La
Maison populaire de Montreuil, un soir de la semaine dernière, je pénètre dans la salle à la « porte bleue ». Sur la petite scène du fond, assises en cercle, elles finissent leur briefing avant l’arrivée des spectateurs. Je ressors dans l’allée ouverte sur un petit jardin et échange quelques mots avec une jeune femme au cheveux très court presque rasé. Ses grands yeux noirs m’interrogent. Certaines de ces femmes qui m’ont chaleureusement invitée à venir les découvrir sur scène sont des «trans» me dit-elle. Ah mais moi je croyais qu’elles étaient «drag kings » ! De toute façon, il faut les désigner au masculin. Première leçon que j’ai intérêt à intégrer rapidement si je souhaite me faire bien voir.
Sagement assise sur ma chaise, j’observe la scène encombrée de part et d’autres de sacs, de vêtements, de glaces posées sur les tables, une image gothique sur l’écran, quelques chaises.

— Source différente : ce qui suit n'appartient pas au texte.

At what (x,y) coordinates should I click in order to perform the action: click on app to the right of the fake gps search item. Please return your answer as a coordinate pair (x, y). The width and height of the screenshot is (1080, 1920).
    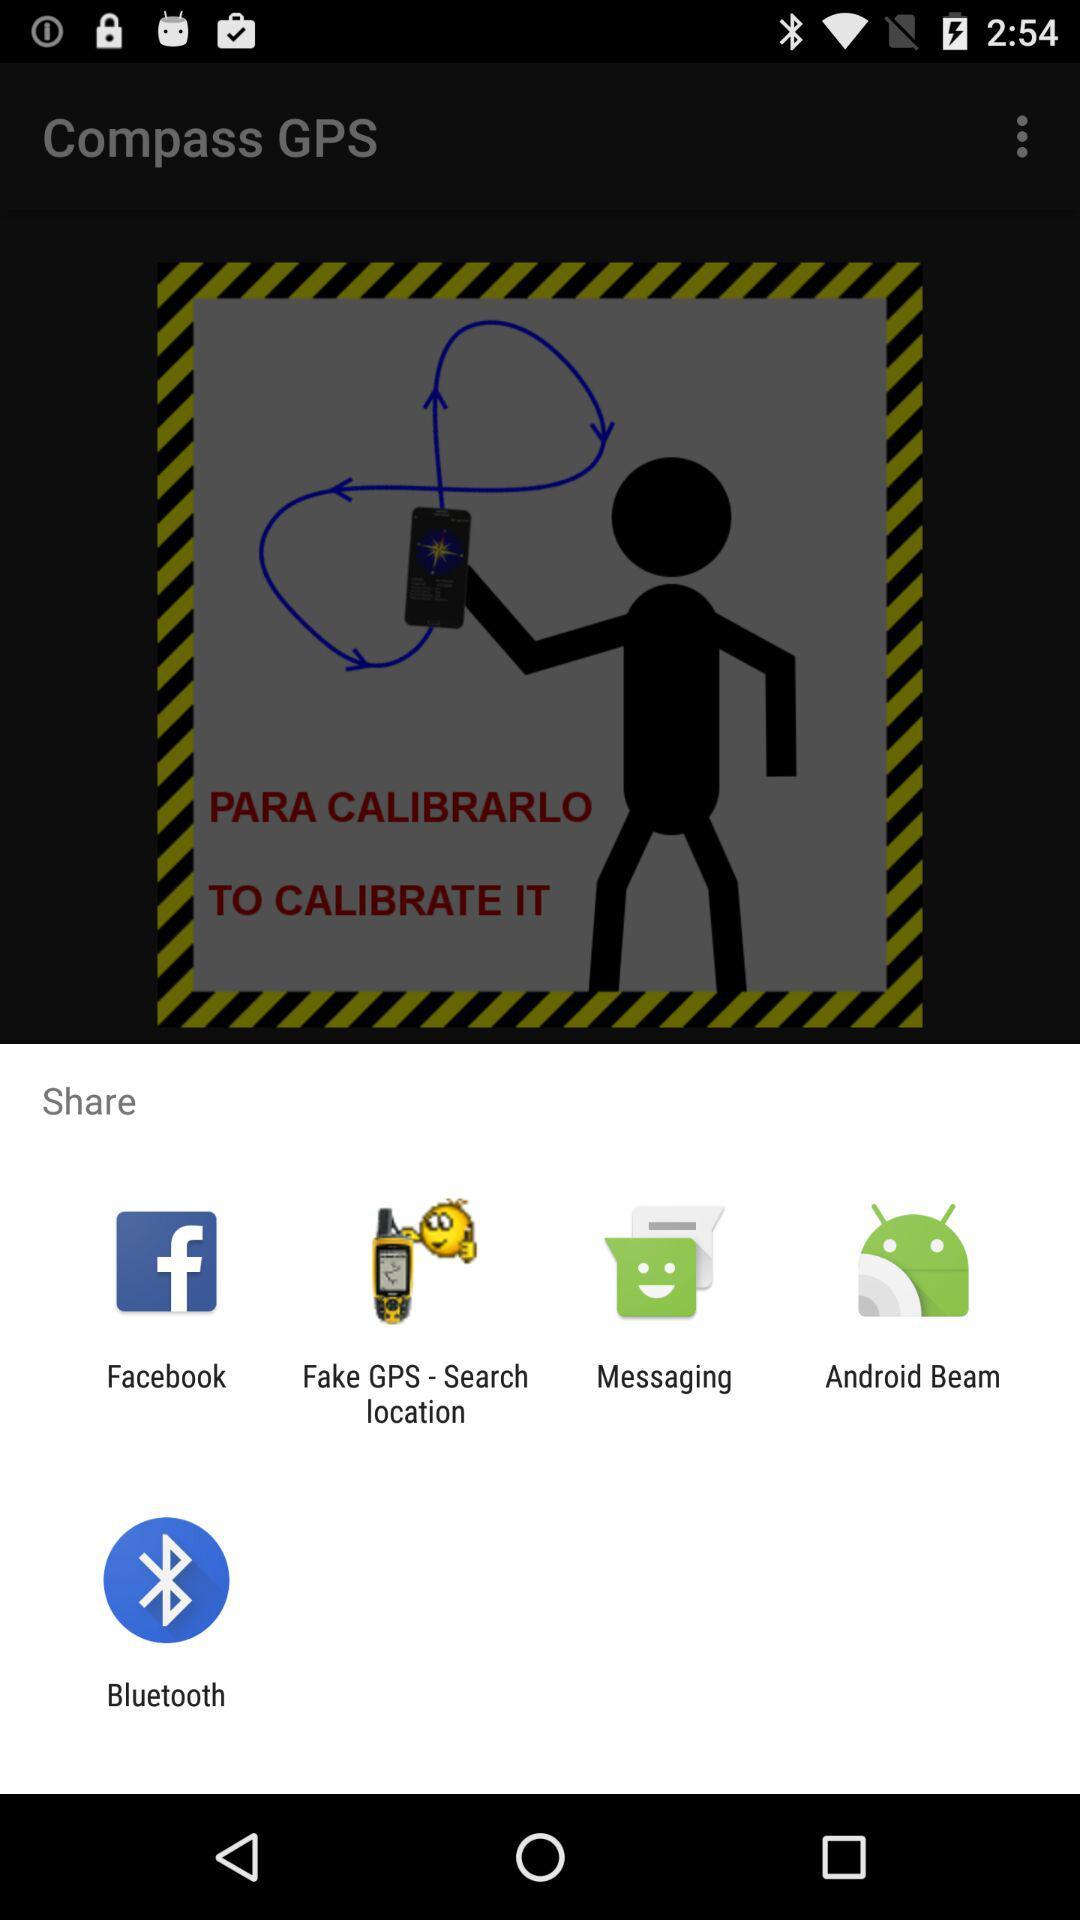
    Looking at the image, I should click on (664, 1392).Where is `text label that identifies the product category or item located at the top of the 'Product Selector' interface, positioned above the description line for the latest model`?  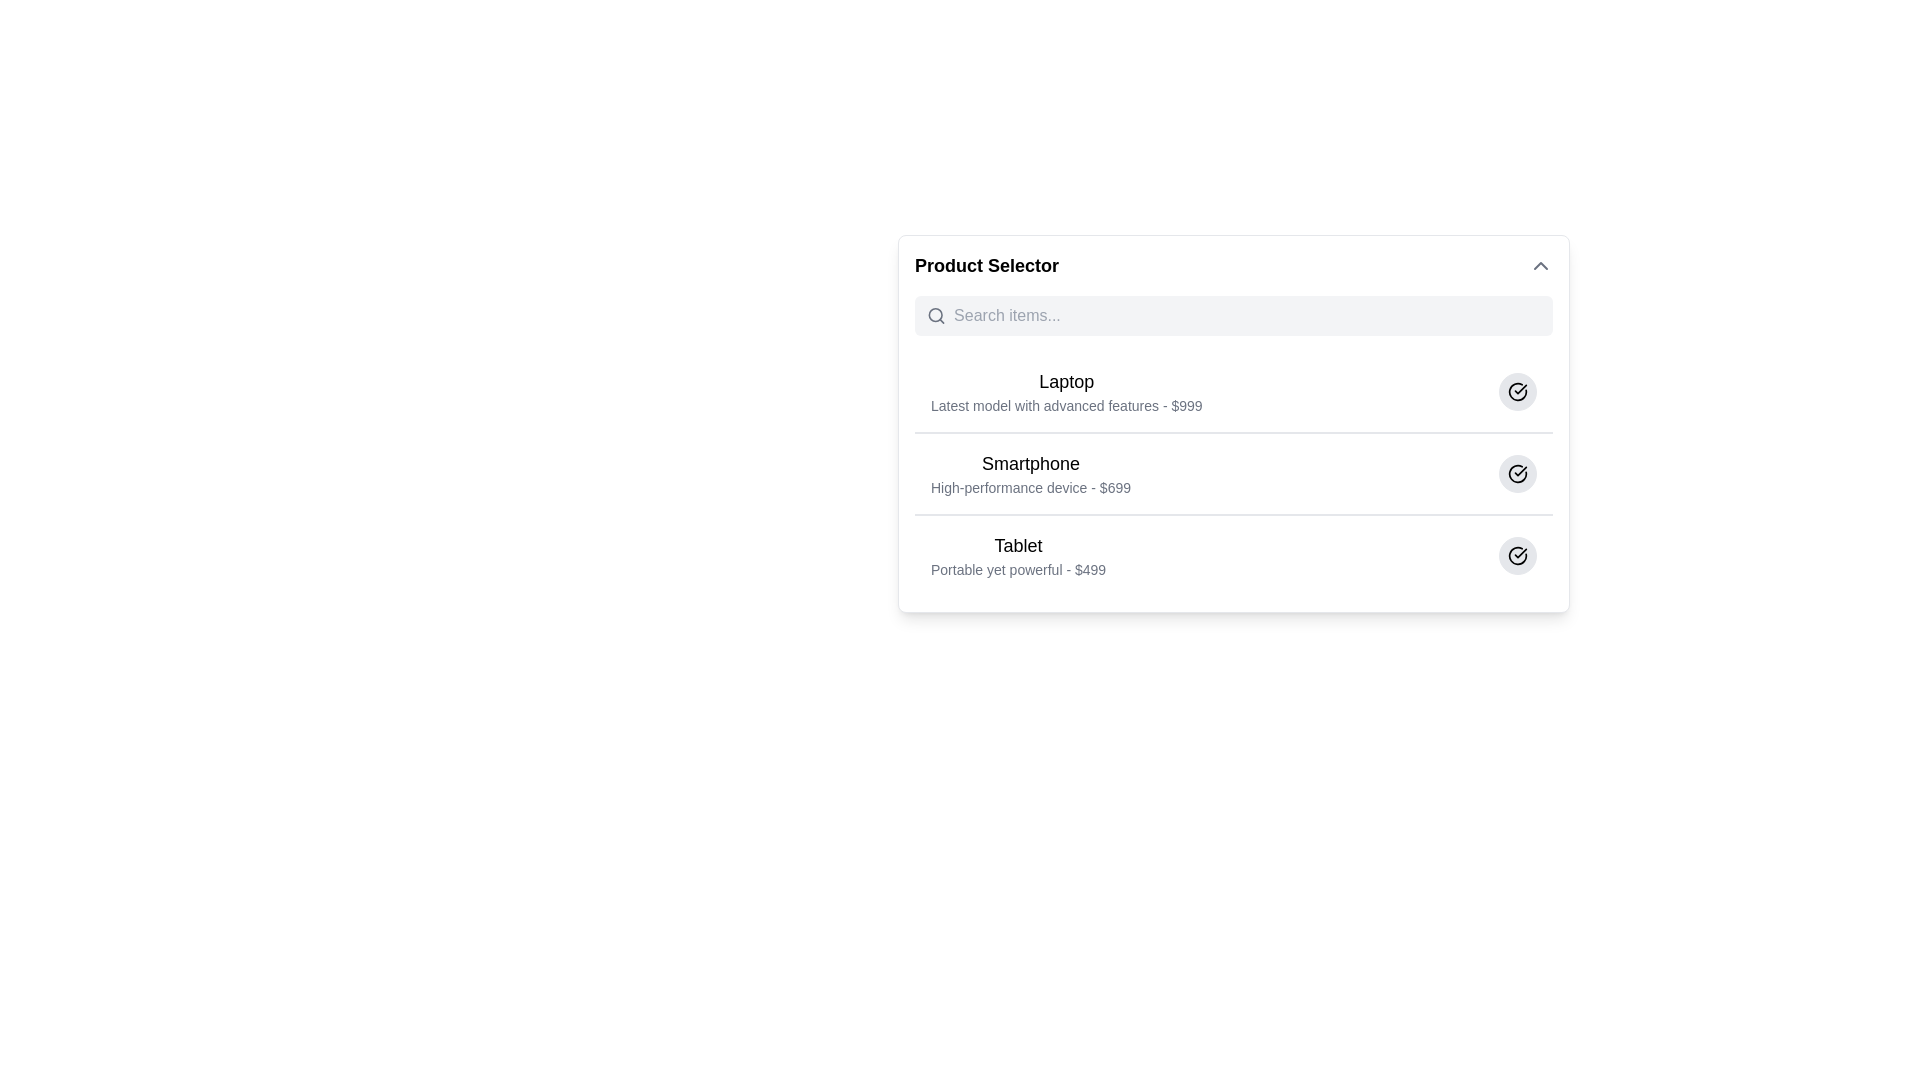 text label that identifies the product category or item located at the top of the 'Product Selector' interface, positioned above the description line for the latest model is located at coordinates (1065, 381).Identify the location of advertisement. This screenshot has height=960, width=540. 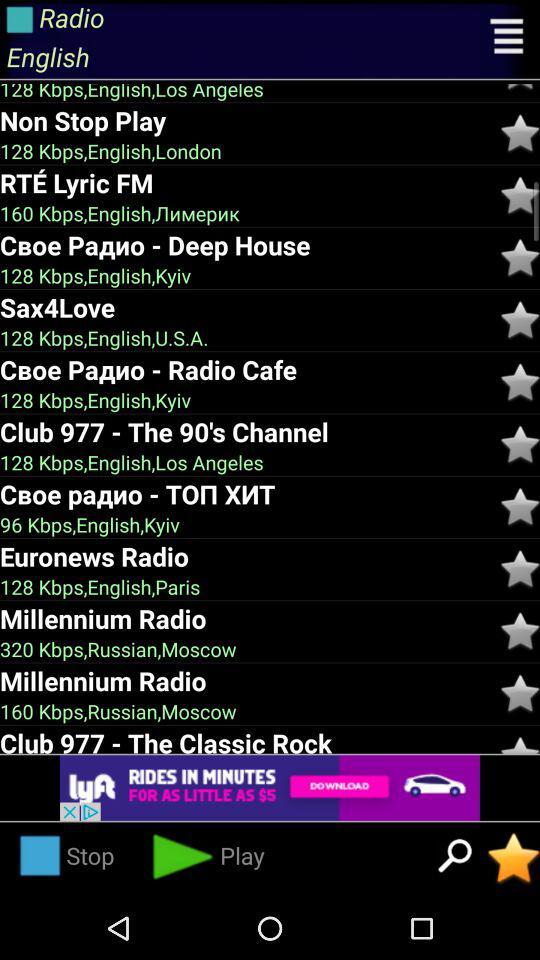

Mon regard se détourne un petit moment, le temps de saluer quelques copines. Lorsque je me concentre à nouveau, les artistes sont en pleine préparation.
A droite, ça piaille, ça glousse, ça rigole. Les femmes à moitié nues de la troupe
Kisses cause trouble se maquillent et papotent, les cheveux enserrés dans des bonnets attendant la perruque. Je découvre des rondeurs insolentes, tatouées, colorées, je ne sais plus où poser mon regard amusé : sur la blonde sexy, sur la Walkyrie aux tétons pom-pom girl ou sur cette autre au style matrone qu’on appelle, la Générale, Inga Waffenkullo la cheftaine du groupe ! Je reconnais miss Purple et surveille la brune pulpeuse au corset, farouchement décomplexée. A gauche de la scène, dans un calme olympien, la transformation est radicale. Les moustaches et les boucs sont dessinés avec précision, les corps se sont enveloppés de tenues de banlieusards, les chapeaux et bonnets ont couvert ce qui restait de la masse capillaire. Le look hirsute est aussi présent : cheveux longs frisés et seins au vent ! Ce sont les
Kings du Berry, rappeurs pour le fun.
Impressionnée par leur transformation, je suis à peine les dialogues engagés par les deux groupes à propos des déclarations pontificales, de l’homophobie, du féminisme. Leurs blagues sur le thème des stéréotypes féminins ou du machisme sont ravageuses. Victor, le petit arabe, raconte des histoires poilantes de fille-garçon embarqué(e) dans des aventures de bistrots. Mine de rien, Vlad promène Miss Purple avec une laisse. Je ne me rends pas compte du temps qui passe. Le spectacle n’a pas encore commencé que l’heure du débat arrive.
Performance réalisée dans le cadre de : Corps performés et réalités sociales - Lutter contre les descriminations à la Maison populaire de Montreuil mercredi 21 janvier 2009 à 20 h avec les Kisses cause troubles & les Kings du Berry (Dave, Erik, Romain, Tino, Victor et Vlad).